Ces défis mériteraient d’être plus clairement relevés dans un futur Plan de programmation des emplois et des compétences (PPEC), censé accompagner la stratégie climatique française mais, étrangement, il n’en est fait mention ni dans la SNBC, ni dans la PPE.
Au regard des enjeux analysés ici, ce « PPEC » semble pourtant indispensable. Au-delà de la forme, il y a donc un besoin de préciser le propos et de passer à l’opérationnel, tout comme celui d’afficher une ambition et une cohérence d’ensemble pour une politique emploi-compétences à la hauteur du rendez-vous.
[1] https://concertation-strategie-energie-climat.gouv.fr
[2] Voir la stratégie emploi-compétences du SGPE : https://www.info.gouv.fr/upload/media/content/0001/10/df0f4182ce4d0e71f75a915e68ed32f233c82b35.pdf
[3] La SNBC renvoie pour ce niveau à la loi Climat et résilience : « Le dialogue social au sein des entreprises entre directions et syndicats est également un levier à mobiliser pour améliorer leurs ambitions environnementales. Cet enjeu a été pris en compte par la loi climat et résilience ». Certes, mais sa mise en œuvre n’est pas encore au rendez-vous et l’anticipation collective est encore trop rare. On ne peut ainsi se contenter de ce constat.

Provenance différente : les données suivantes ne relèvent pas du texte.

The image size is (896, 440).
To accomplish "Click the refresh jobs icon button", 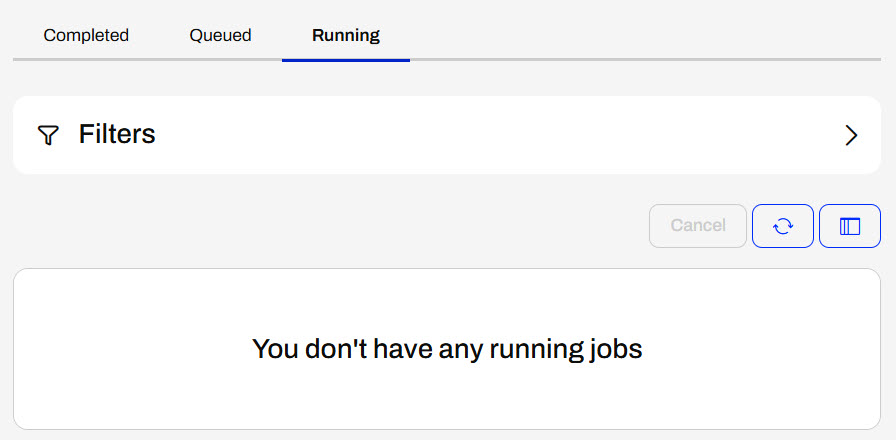I will (x=783, y=226).
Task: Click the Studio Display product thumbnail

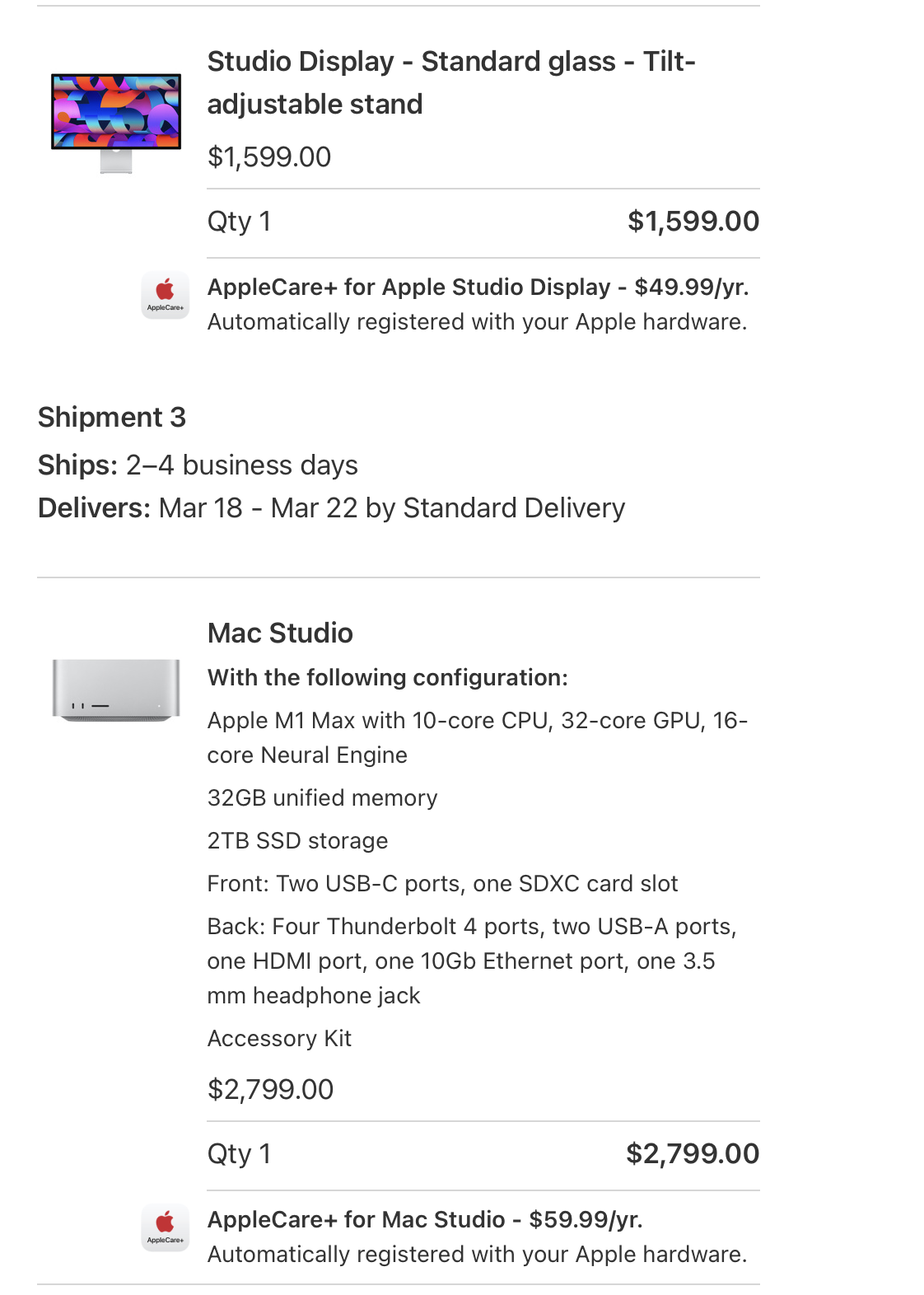Action: coord(116,121)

[4] Ainsi, d’après le projet de PPE : « l’approche par bassin d’emploi / secteur en extinction et personnels à redéployer est nécessaire compte tenu de réels freins à la mobilité géographique (exemple des 4 « pactes territoriaux » qui accompagnent les fermetures de centrales à charbon) ».
[5] À noter, contrairement à la SNBC, la PPE évoque ici des dispositifs utiles comme les EDEC ou GPEC-T. Et précise : « La dynamique nationale et le dialogue social (filière EDEC qui associe organisations professionnelles d’employeurs et organisations syndicales avec OPCO2i) sont à articuler avec une approche territoriale (méthode GPEC T / gouvernance territoriale) et par filière ».